At the end of the lesson, students will be able to:
- experiment with a variety of artistic materials and techniques.
- reflect on strategies for collaboratively approaching art.
- convey community messages through a work of art.
- A mural can convey a message, help build community, and be a source of pride.
- Working with others to create a work of art can be fun, and allows for the expression of many ideas. It can also be challenging when not everyone agrees with the ideas. That is why it is important to talk bout the challenges in advance and set rules for working together.
- What kinds of benefits might come from creating a community mural?
- What is helpful and what is challenging about working with others to create a work of art?
- long, mural paper
- other art materials (optional)
This lesson is part of the series Art and Activism.
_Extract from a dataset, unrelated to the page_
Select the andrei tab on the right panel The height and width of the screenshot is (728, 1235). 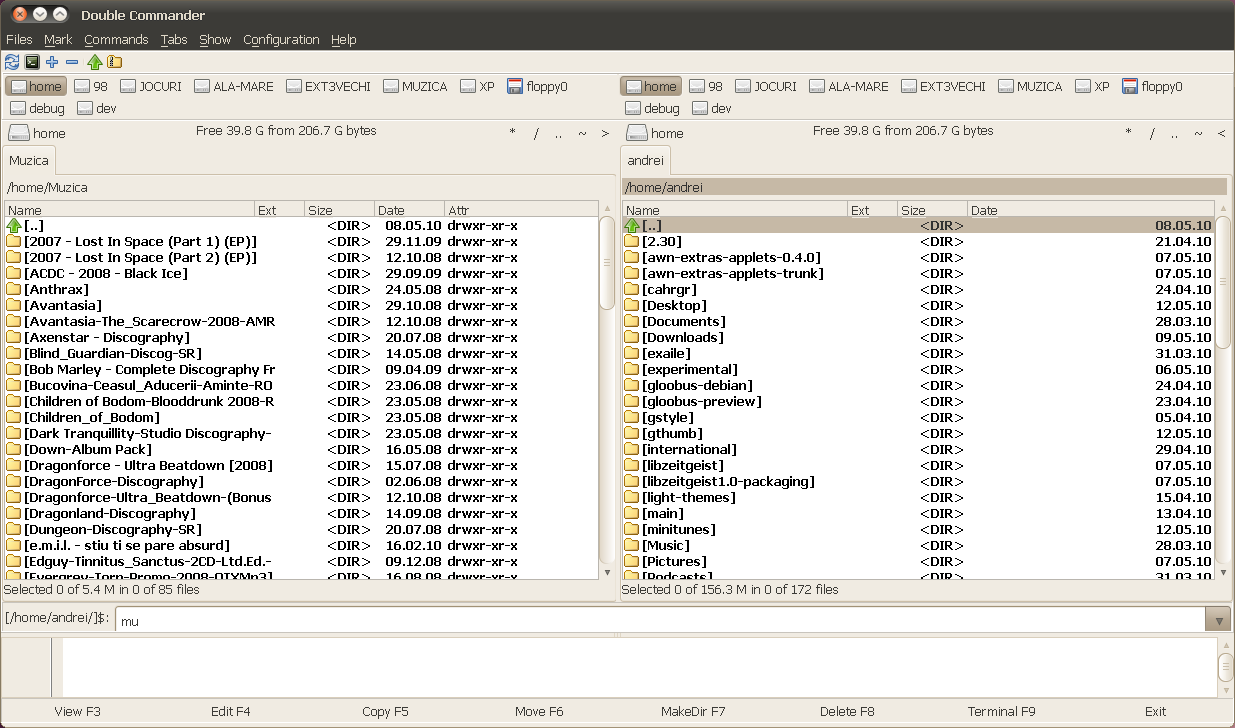[x=645, y=160]
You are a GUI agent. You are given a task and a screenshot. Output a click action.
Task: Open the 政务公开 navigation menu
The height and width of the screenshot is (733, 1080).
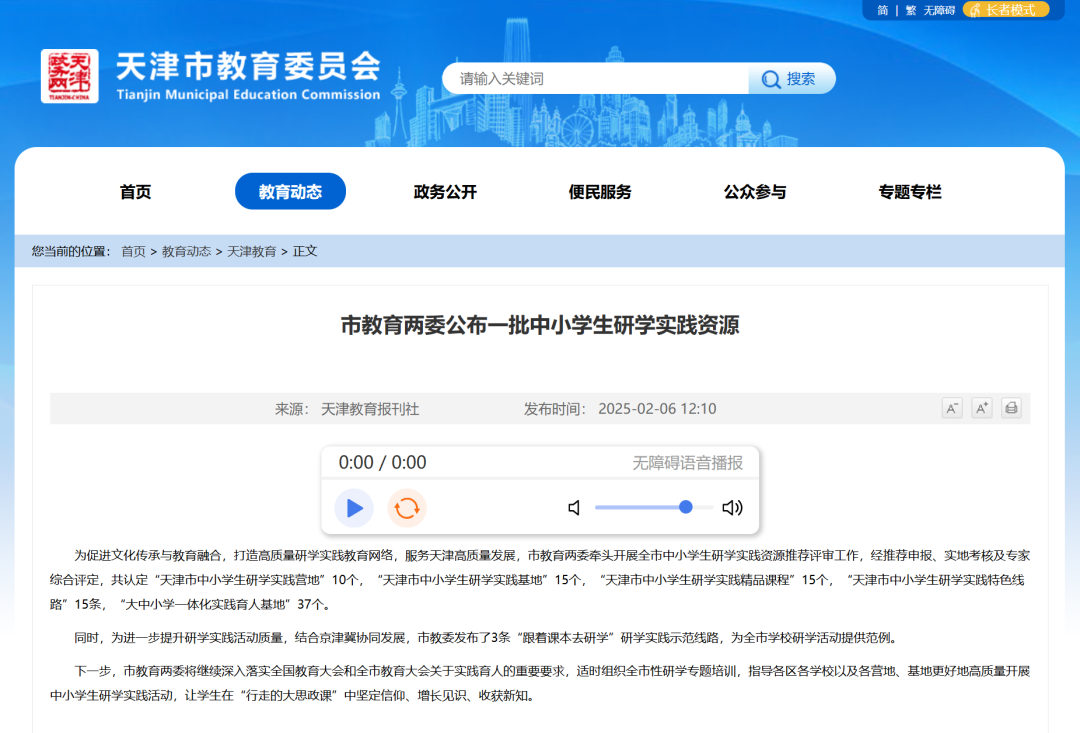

activism [ak-ti-viz-uhm] (noun) intentional actions geared toward creating change
community [kuh-myoo-ni-tee] (noun) a group of people living in the same area, such as a town or city
mural [myoo-ruhl] (noun) a large painting made on a wall
1. Tell students that the class is going to work together to create a community artwork. If you haven’t done so in previous lessons, explain what a mural is, then brainstorm ideas about one that would reflect ideas and important elements in their community. Review materials you might use to create your mural. (You can find further ideas for brainstorming and executing a mural in this lesson from the series.)
2. If you and the class have been given the opportunity to create a wall mural, bring the class to where the mural will be located. If the mural will be on paper, provide long paper and any other art materials the class has decided to use.
3. After the class has decided on the broad outlines of its mural, encourage students to sketch before they paint or do any other more permanent art. Allow students to talk to one another as they work. Circulate to attend to their conversation as well as their artistic technique as they begin work on their activist mural.
4. At the end of the design period, encourage students to talk about their experience. Ask them what was fun and what was more challenging. Come up with a plan for pacing themselves during the next lesson — and for addressing or thinking through any challenges they are encountering.
5. Artists usually start with a plan, but that doesn’t mean they can’t change their mind as they move forward. When students leave, encourage them to think about the work they did during this lesson and set goals for themselves as both artists and activists for the next work period. Before they begin working again, give them a chance to share their thought processes as well as their new goals.